---- ENTRIES SHOWN

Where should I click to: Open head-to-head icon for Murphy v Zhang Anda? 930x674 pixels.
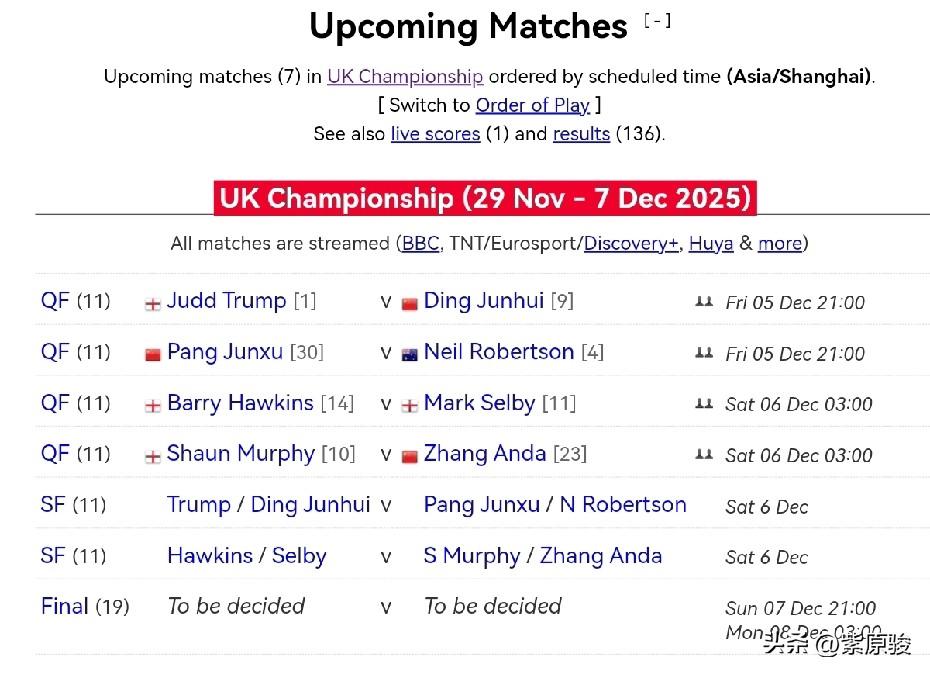click(x=704, y=454)
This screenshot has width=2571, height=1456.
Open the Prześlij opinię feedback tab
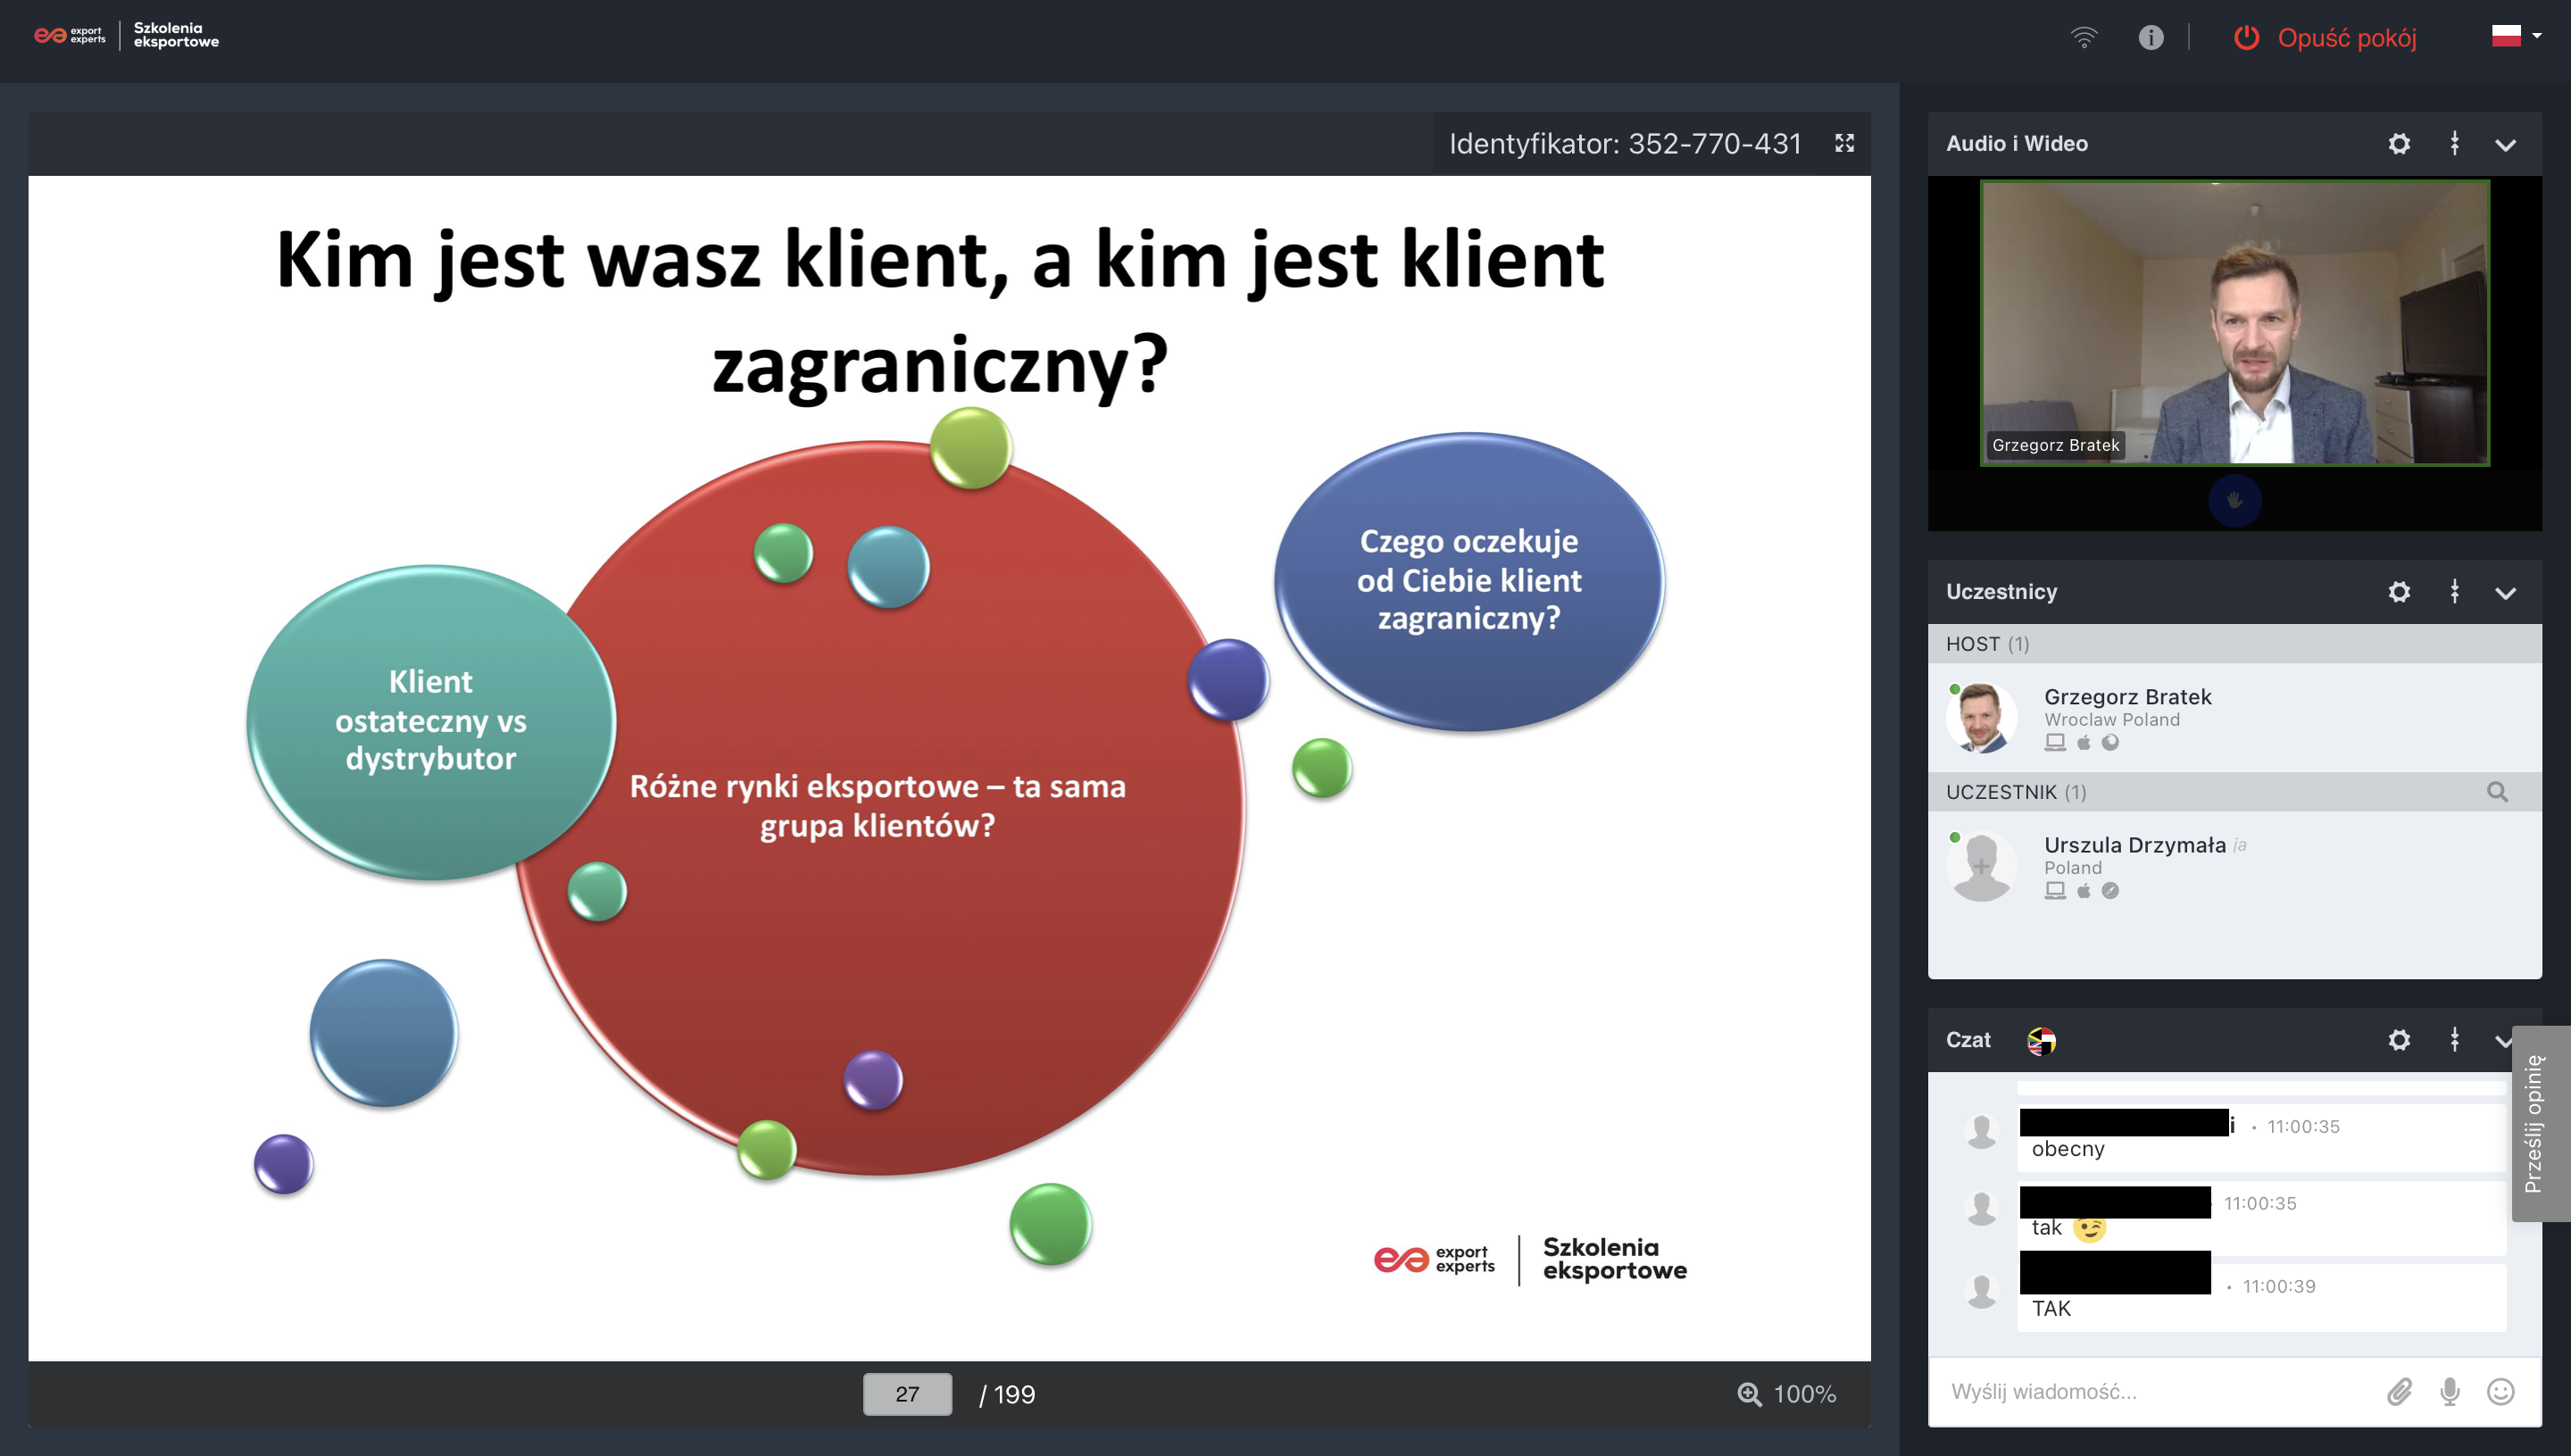(2540, 1123)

--------

● GOAL:
Write out the lines of the entries word for word, from the line with "This screenshot has width=2571, height=1456." through the last line of the entries. Leave the pictures out of your answer.

● RESULT OF THIS TASK:
This screenshot has width=2571, height=1456.
Open the Prześlij opinię feedback tab
(2540, 1123)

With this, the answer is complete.